## Exercise aim
Rewrite the part that opens with the line containing "This document has" and closes with the line containing "at that location.", changing "Describe" to "Identify" and leaving everything else as it is. Leave the pictures out of your answer.

## Provided information
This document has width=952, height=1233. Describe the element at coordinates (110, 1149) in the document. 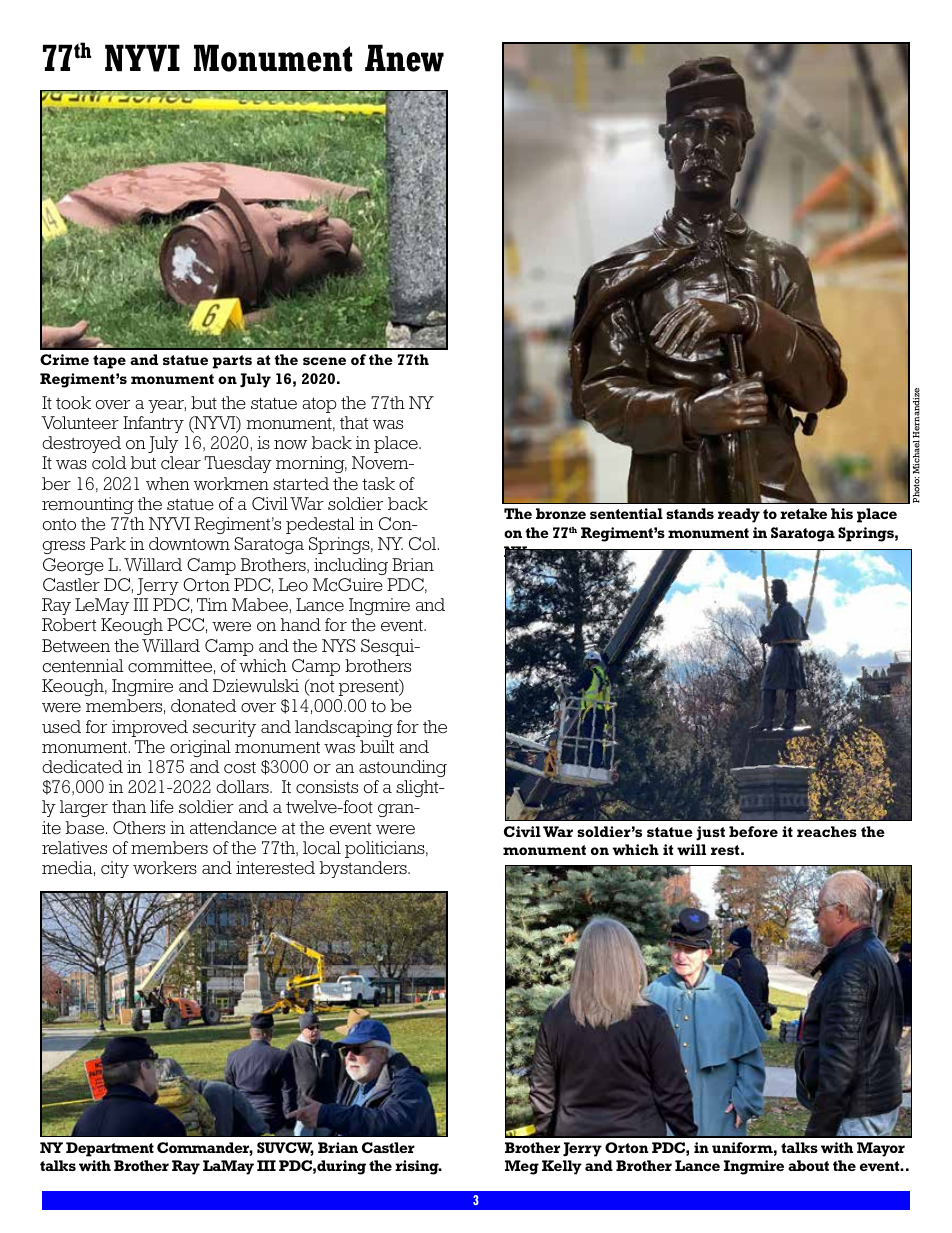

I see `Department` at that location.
--
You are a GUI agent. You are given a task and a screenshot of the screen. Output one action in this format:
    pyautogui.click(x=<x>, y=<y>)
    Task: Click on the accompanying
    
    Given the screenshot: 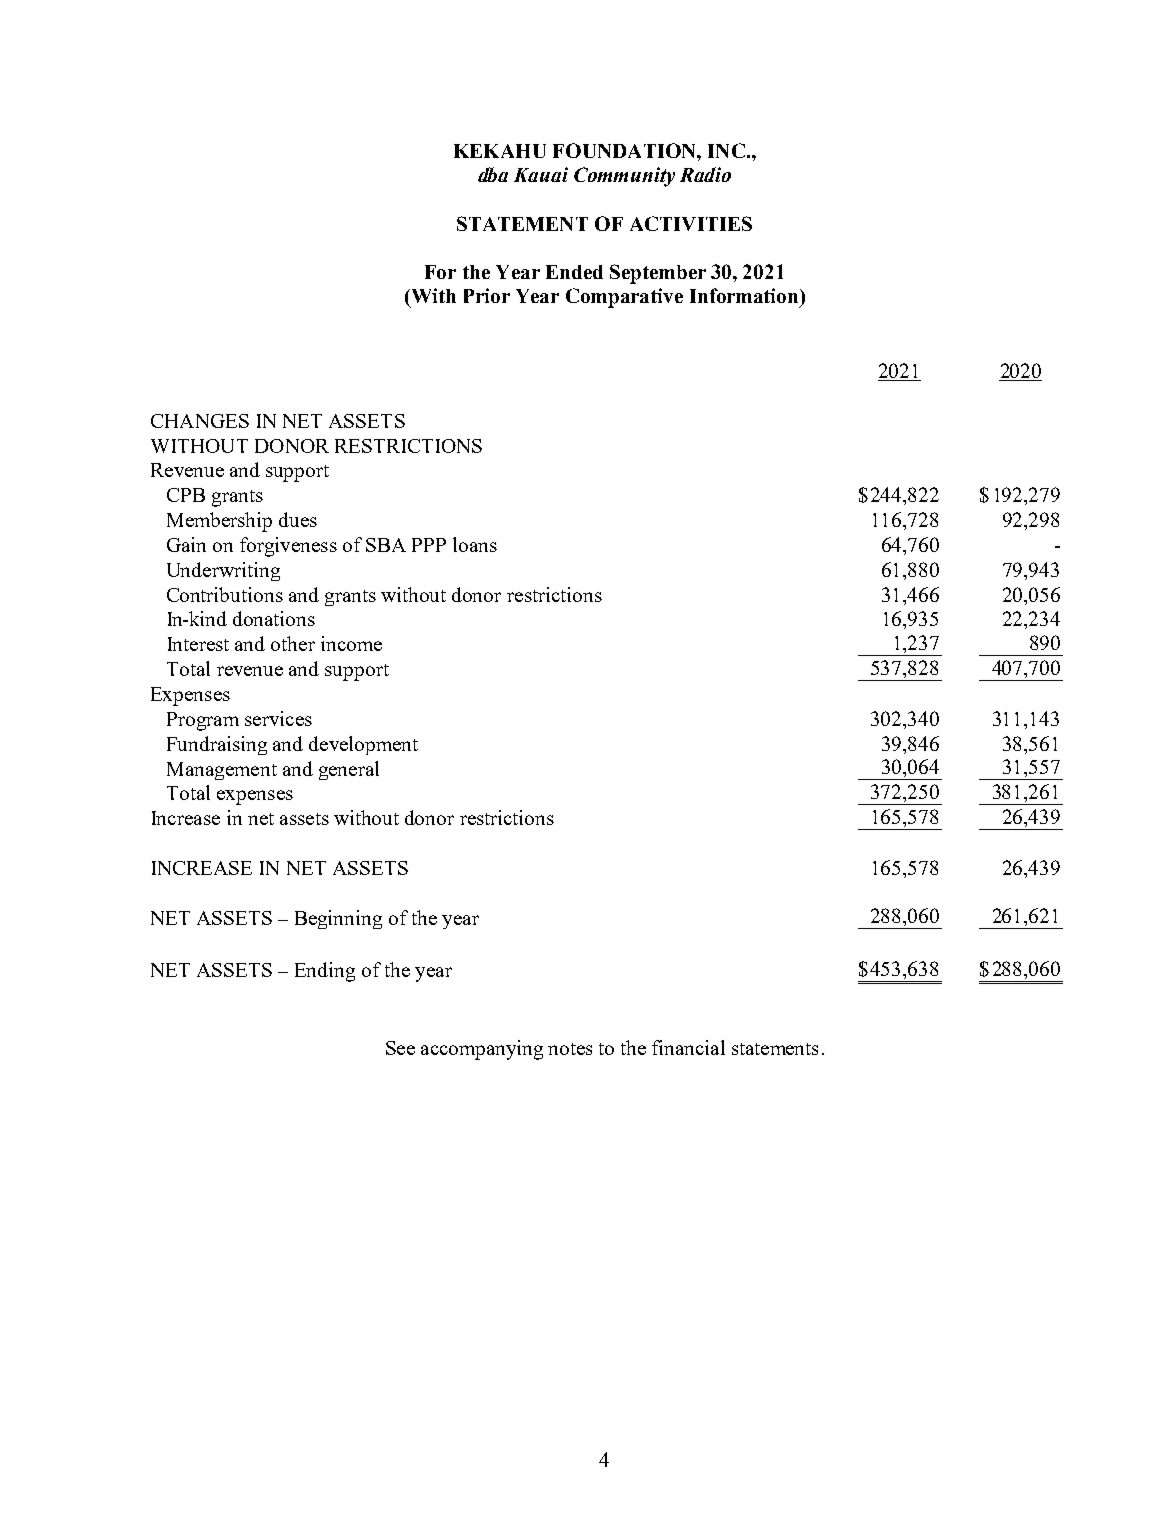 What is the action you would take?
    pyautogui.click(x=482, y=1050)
* * *
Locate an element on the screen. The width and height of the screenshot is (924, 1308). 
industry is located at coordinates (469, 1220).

## Output for this task
This document has width=952, height=1233. Identify the element at coordinates (110, 1149) in the document. 

I see `Department` at that location.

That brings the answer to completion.